Influencing legislation can seem like a daunting task, but hosting a lobby day at your state capitol or Washington, D.C., with a diverse group of advocates can amplify your message and have a significant impact all in just one day.
This article will cover:
- What a lobby day is,
- When to schedule a lobby day,
- Who you should bring,
- Materials needed, and
- Hosting a virtual lobby day.
What is a Lobby Day?
Lobby days are an opportunity to bring constituents to the state capitol to meet with their legislators face-to-face on behalf of the issues that you choose for them. Anyone involved in the industry can participate in a lobby day, bringing club operators, employees, or grasstops advocates to the meetings.
In a survey conducted by the Congressional Management Foundation, congressional staffers overwhelmingly agreed, “Direct constituent interactions have more influence on lawmakers’ decisions than other advocacy strategies.” Greater than 90% of staffers in the survey said an in-person visit from a constituent would have “some” or “a lot” of influence on an undecided legislator. Spending a day at your state house allows your organization to spread your message to many officials, often meeting with dozens of legislative offices in a day.
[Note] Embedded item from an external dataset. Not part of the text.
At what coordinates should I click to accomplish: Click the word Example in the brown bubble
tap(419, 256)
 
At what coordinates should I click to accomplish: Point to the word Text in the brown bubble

When Should You Schedule the Lobby Day?
Choosing when to schedule your lobby day is an important part of the planning process. The lobby day’s whole point is to secure meetings with as many legislators (or staffers) as possible, so you will want to plan your lobby day well in advance as elected officials’ calendars fill up quickly.
Your lobby day should also take into account the legislative calendar for your state. Not all states are in session throughout the year, and the legislature needs to be in session for your lobby day to have the most significant impact. Additionally, if you are lobbying on a particular bill or handful of bills, you should try to schedule the lobby day shortly before notable events in the bill’s life—such as hearings or floor votes.